Certo come qualsiasi altra squadra può avere la serata storta, il cervello annebbiato dalle troppe Shakire e Sare Carbonero, insomma la gamba molliccia, ma se non sta in questo stato questa squadra non è battibile. Da nessuno. Soprattutto se la posta in gioco è alta. Vince da cinque anni e si ripromette di vincere ancora. Non ricordo nulla di simile: persino il Brasile di Pelé, al confronto, ha ballato una sola estate.
C’è anzitutto la forza d’insieme, la potenza di un movimento calcistico in cui la sorte della Nazionale si integra e si intreccia con quella dei suoi club più rappresentativi: anche loro dominano e quando va veramente male si piazzano tra i primi quattro nelle varie competizioni. C’è nell’anima spagnola la fascinazione per la tecnica individuale e al tempo stesso l’assoluta consapevolezza che il calcio sia fatto collettivo. Il Camp Nou o il Bernabeu non sono solo l’isola grassa dove si spendono soldi e si accumulano debiti per gentile intercessione di banche periclitanti: oggi sono loro la Scala del calcio, dove palati raffinati non perdonano il piede ruvido, sanzionano l’egoismo bulimico, sanno riconoscere il giusto valore di ognuno e nel caso anche dell’avversario. Il culto del possesso palla importato a Barcellona dagli olandesi, da Cruijff a Rijkaard e portato a livelli quasi di pensiero unico dal Pep nasce da questa giusta miscela di praticità e bellezza ed è ormai generalmente condivisa. Solo Mourinho ha fatto l’eretico e altro non poteva fare finché perdeva: ora ha vinto anche lui con un Real sontuoso che ha saputo fare anche possesso palla. Molti anche tra i commentatori italiani dicono che tenere la palla non basta, che bisogna anche sapere cosa farci.
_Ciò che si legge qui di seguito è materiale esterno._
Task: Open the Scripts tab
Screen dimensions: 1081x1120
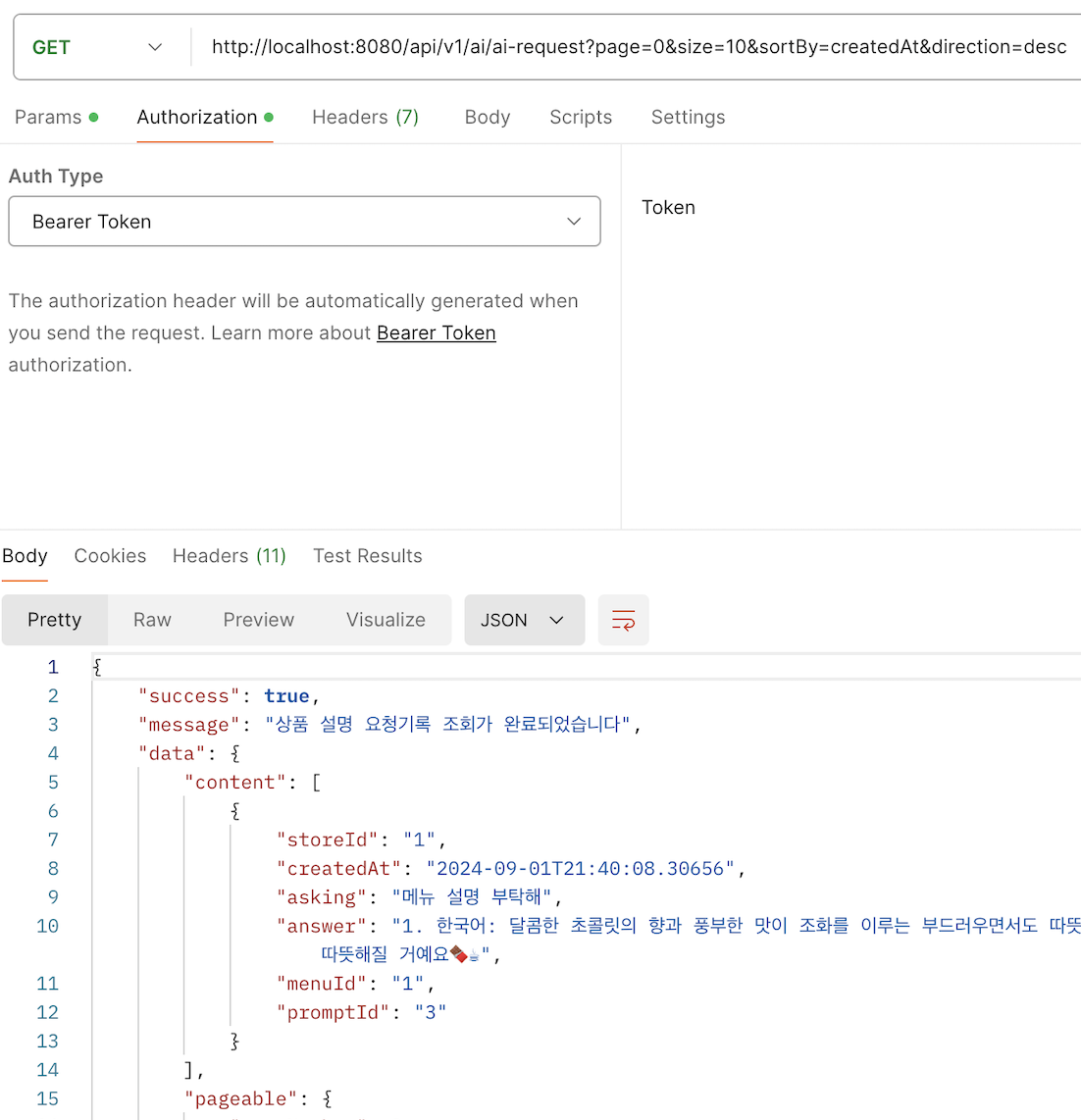Action: coord(581,117)
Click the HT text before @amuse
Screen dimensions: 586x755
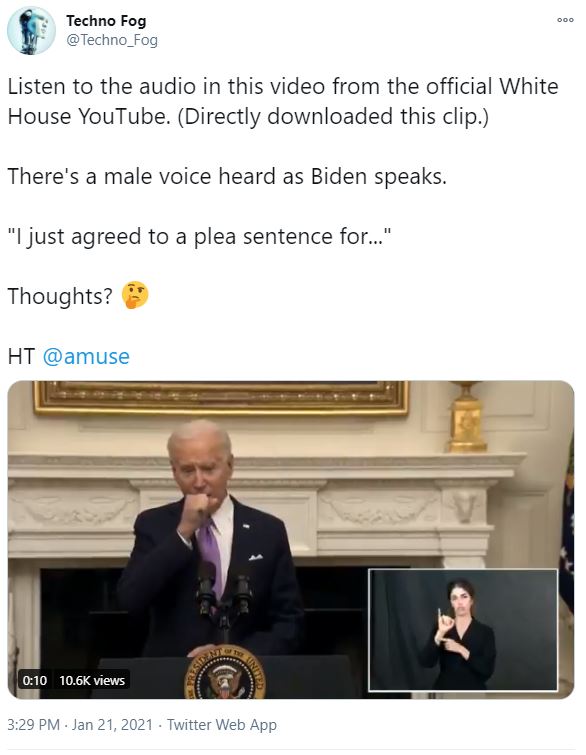[21, 356]
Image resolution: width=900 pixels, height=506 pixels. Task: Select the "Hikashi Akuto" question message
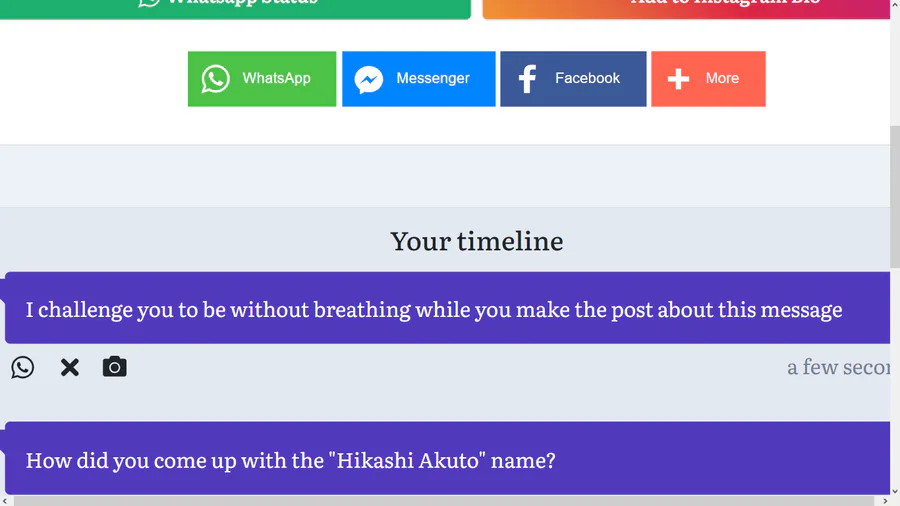pos(290,460)
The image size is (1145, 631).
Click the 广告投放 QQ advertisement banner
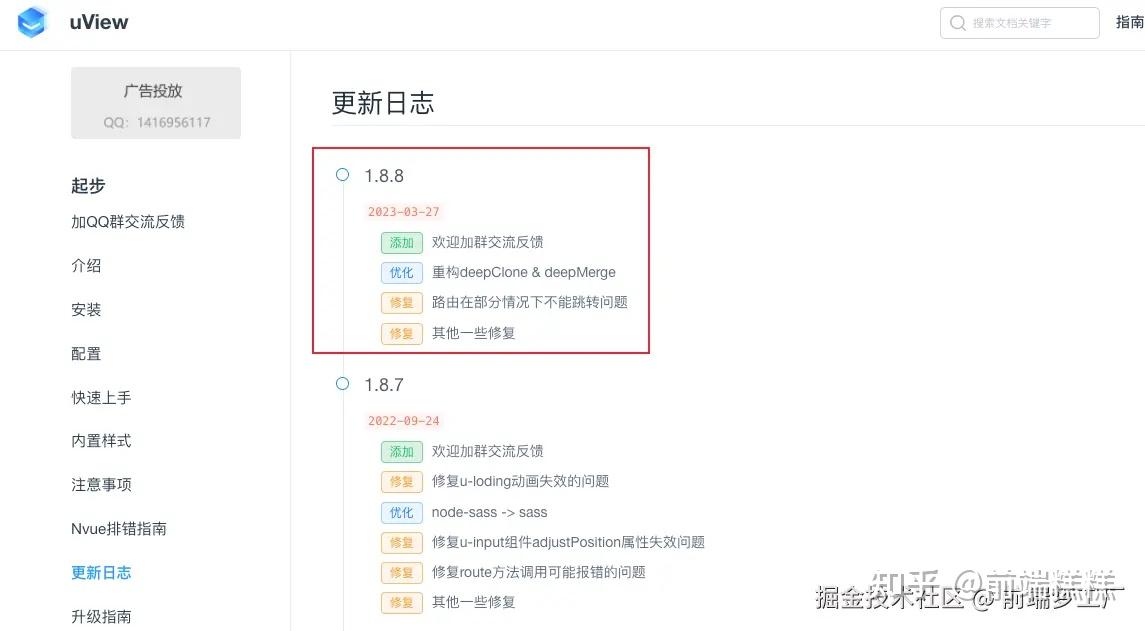tap(155, 102)
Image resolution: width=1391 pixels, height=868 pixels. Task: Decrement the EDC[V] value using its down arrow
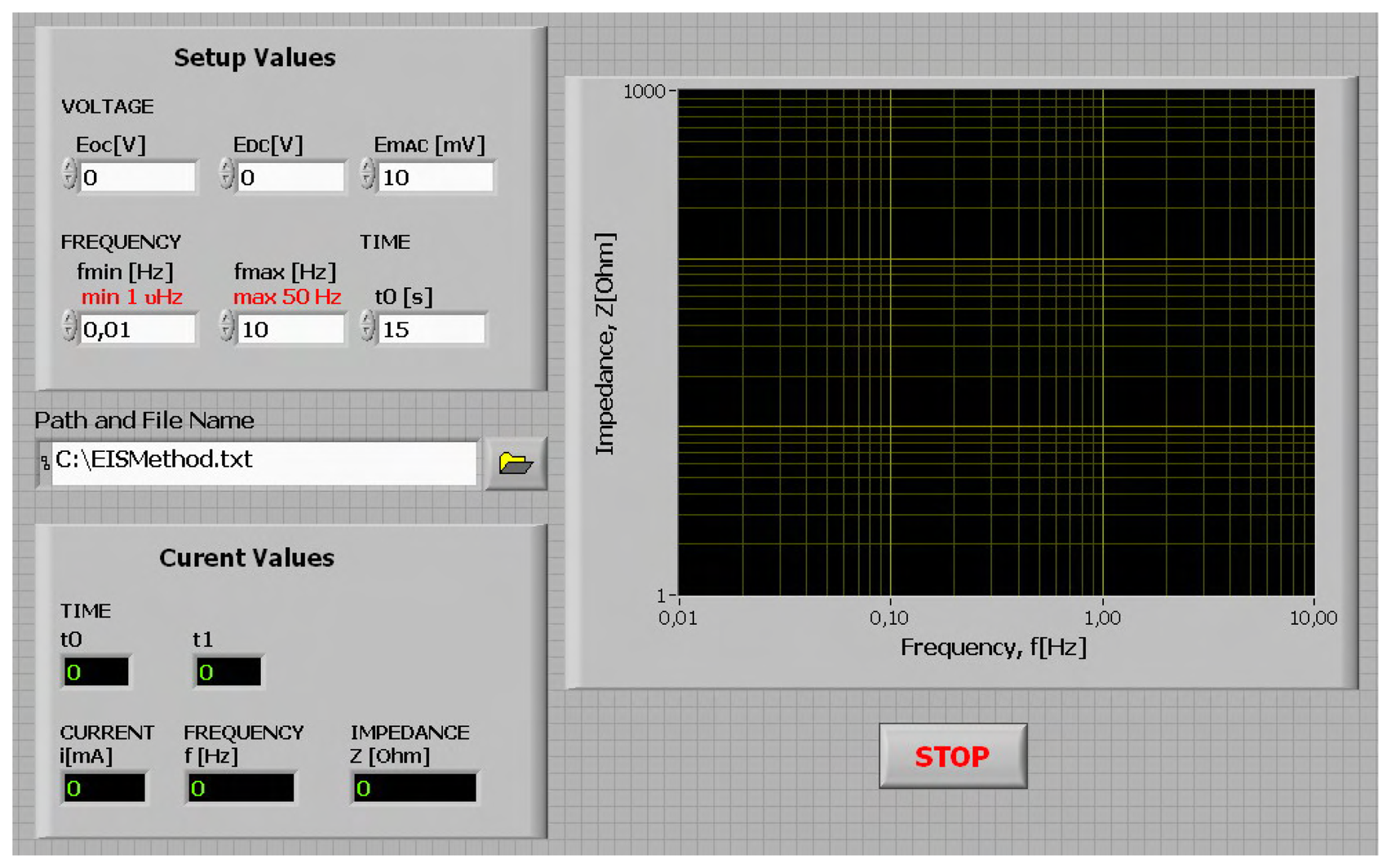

Vero ma altrettanto vero è che finché hai la palla tra i piedi gli altri non segnano.
Il gioco dunque si ricostruisce, si reinventa a partire da qui, dalla scelta di poter costantemente ridurre o allargare il campo in funzione della debolezza altrui.
La consonanza e le affinità tra club e Nazionale non nascono per germinazione spontanea, ne sappiamo qualcosa anche noi. I nostri grandi club hanno di volta in volta portato alla Nazionale i “blocchi” ma quasi mai ne hanno forgiato la cultura. Se l’Italia di Sacchi, quella dei Baresi, dei Baggio avesse vinto in quel braciere demenziale di Pasadena, forse avremmo potuto anche noi fare un passo nella buona direzione. Non è andata così. Anche altrove raramente le grandi annate di una Nazionale hanno coinciso con brillanti prestazioni dei club, si pensi all’Olanda di Van Basten o alla Francia di Zidane.
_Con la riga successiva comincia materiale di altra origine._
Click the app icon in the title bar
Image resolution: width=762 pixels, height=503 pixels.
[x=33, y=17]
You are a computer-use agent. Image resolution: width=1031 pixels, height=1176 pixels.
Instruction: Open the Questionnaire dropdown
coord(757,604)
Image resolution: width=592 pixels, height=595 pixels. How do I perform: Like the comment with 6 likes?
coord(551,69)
La felice congiunzione è, per ora, solo spagnola. Cultura e voglia di vincere con armi identiche rimpallano dai club alla Nazionale e viceversa: i risultati fanno il resto, non c’è prozac migliore che vincere, passano così in secondo piano rivalità ben più radicate e accese che da noi.
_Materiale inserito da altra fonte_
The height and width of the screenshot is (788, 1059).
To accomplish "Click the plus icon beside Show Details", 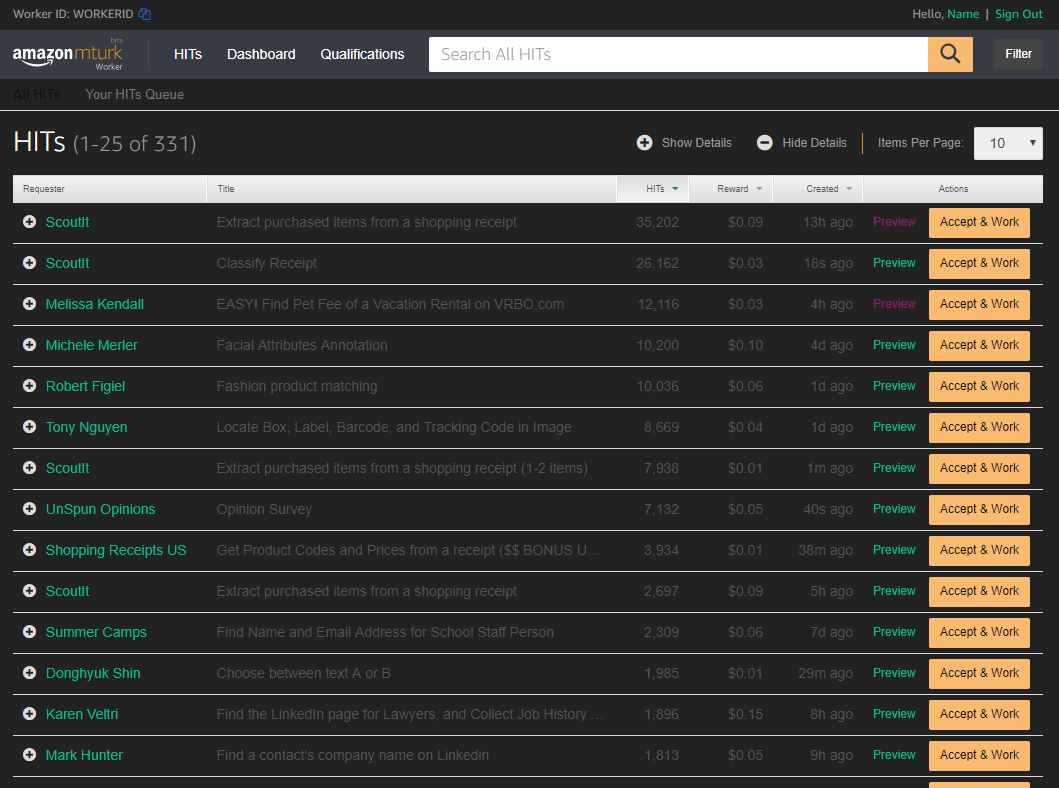I will [x=645, y=143].
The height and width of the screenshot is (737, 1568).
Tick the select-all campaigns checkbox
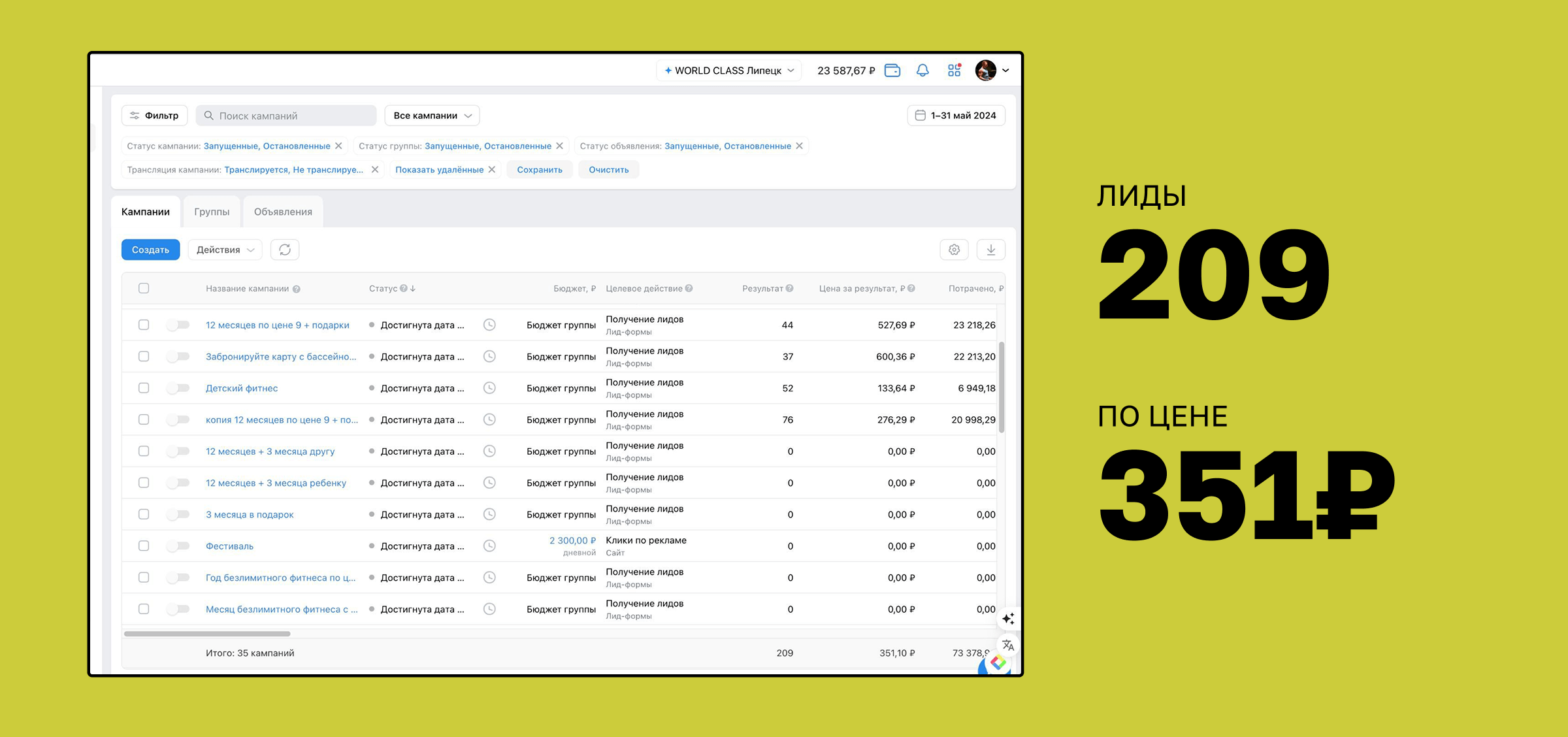tap(144, 288)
Se la Spagna vince Europei e Mondiali perché i suoi club vincono competizioni europee e mondiali, ieri il Barca, oggi il Real, forse domani ancora il Barça, il problema è ricacciare indietro i loro club. La Germania sta seguendo lo stesso modello, con meno soldi per via del rigore e dell’autogestione dei club, con tanta tensione morale ma senza gioia né fantasia e finora hanno perso tutto e malamente.
Noi dovremmo almeno riavvicinarci alla linea di meta. Dimentichiamo il triplete dell’Inter, non se ne dispiacciano i cugini di fede: è stato certamente un balsamo per il loro cuore ma ininfluente e addirittura fuorviante per il calcio italiano: è marchio internazionale, con reparto ricerca e sviluppo de-localizzato a Setúbal, di giovani spendibili in Nazionale ci ha dato Ranocchia. Milan e Juventus sono messe pure peggio: non vincono e non tengono banco in Europa da otto anni, un’eternità.
Ho l’impressione che anche quest’anno si sia ancora molto indietro. Qualcuno ha voluto vedere in Italia-Spagna la prefigurazione di un Juve-Barcellona di Champions. Che Dio ci salvi. Proprio la difesa di ferro del campionato ha mostrato falle. Mentre quelli, gli altri, hanno tirato fuori non si sa da dove un giovane sconosciuto che è alto una gnappa, ha le gambe storte, ci ha fatto a fette ed è già candidato a essere il migliore del mondo nel suo ruolo. Si chiama Jordi Alba. Tragica per noi. Radiosa per loro.